Today began as per usual – checking the interweb to see what Robert DiNiro and Adam Schiff were saying about President Donald Trump.



Adam Schiff imposter
Then it was off to the store to buy a get well card for a neighbor.



My sick neighbor was suddenly hospitalized.  I’d tell you what her ailment is, but the HIPPA law precludes me from doing so.



HIPAA is an acronym for Health Insurance Portability and Accountability Act, and serves as a protector of privacy for individuals.  This is the reason crazy people buy guns with impunity.  But I digress.



My sainted wife and I thought buying her a hanging basket and card would be a nice gesture.



At the store, we were coincidentally greeted with copious amounts of various hanging baskets, all of which were so beautiful the selection process became difficult.



We chose a Gerbera Daisy and began looking for a card.



Our search logically started in the greeting card section.  There, we stumbled upon birthday, Easter, Passover, graduation, anniversary, retirement, sympathy, and congratulatory cards.



If you read closely, you would have noticed there was no mention of get well cards discovered.  In fact, I likely could have discovered platinum buried in a jar of tomato paste before I found get well cards.



My sainted wife, undeterred, left for a scavenger hunt to locate a sales nitwit to direct us toward the get well card section.  Eventually, she returned with a cross between an angered facade and baffled appearance. 



She was directed to the birthday, Easter, Passover, graduation, anniversary, retirement, sympathy, and congratulatory card section.



It should be mentioned that all these greeting cards were Hallmark cards, not inexpensive by any means.

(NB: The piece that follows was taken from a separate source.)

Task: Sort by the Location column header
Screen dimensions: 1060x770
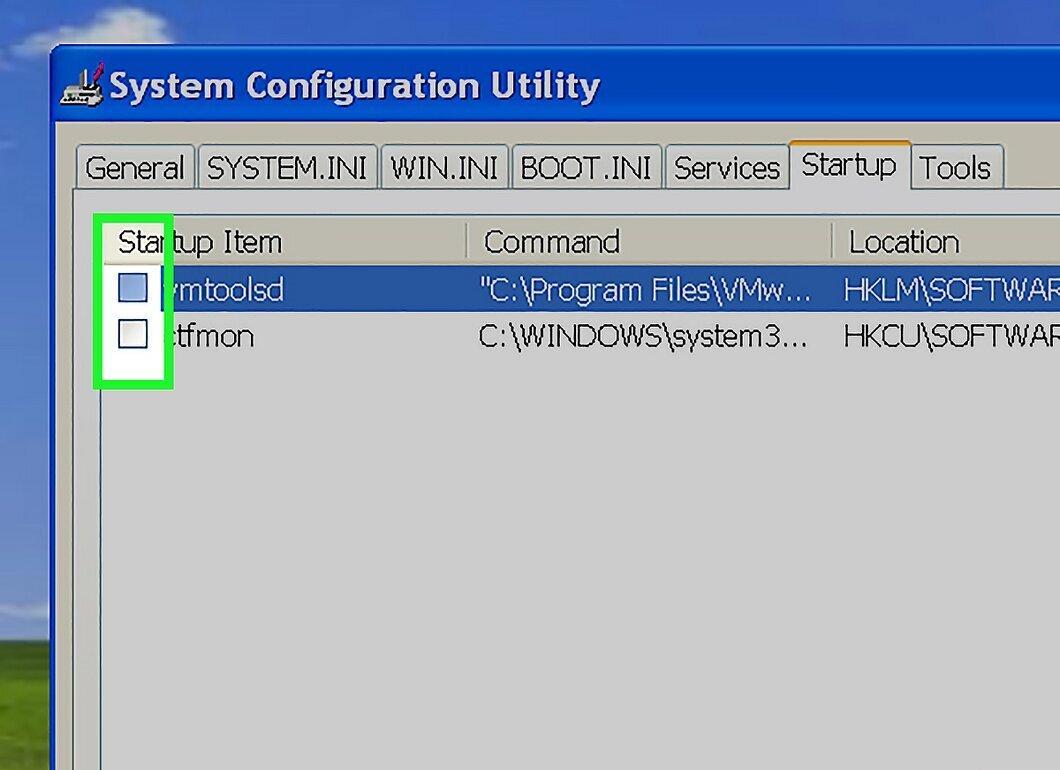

We celebrated our wedding anniversary just recently.  I reluctantly purchased a piece of cardboard with printing and a ribbon for nearly six bucks!  Every day I toss out tons of cardboard that I will be “recycling” into greeting cards from now on.  But I digress, again.



On the way home, we stopped at the Dollar Tree and bought a get well card, of which they had plenty.  And, they were a reasonable fifty-cents, each.



As always, there is a valuable lesson hidden herein.  People on The Eastern Shore don’t sell or buy get well cards.  The only reasons I can think of is because Eastern Shore folks don’t get sick; but if they do, they don’t get well, and no one wants to offer false hope to the dying.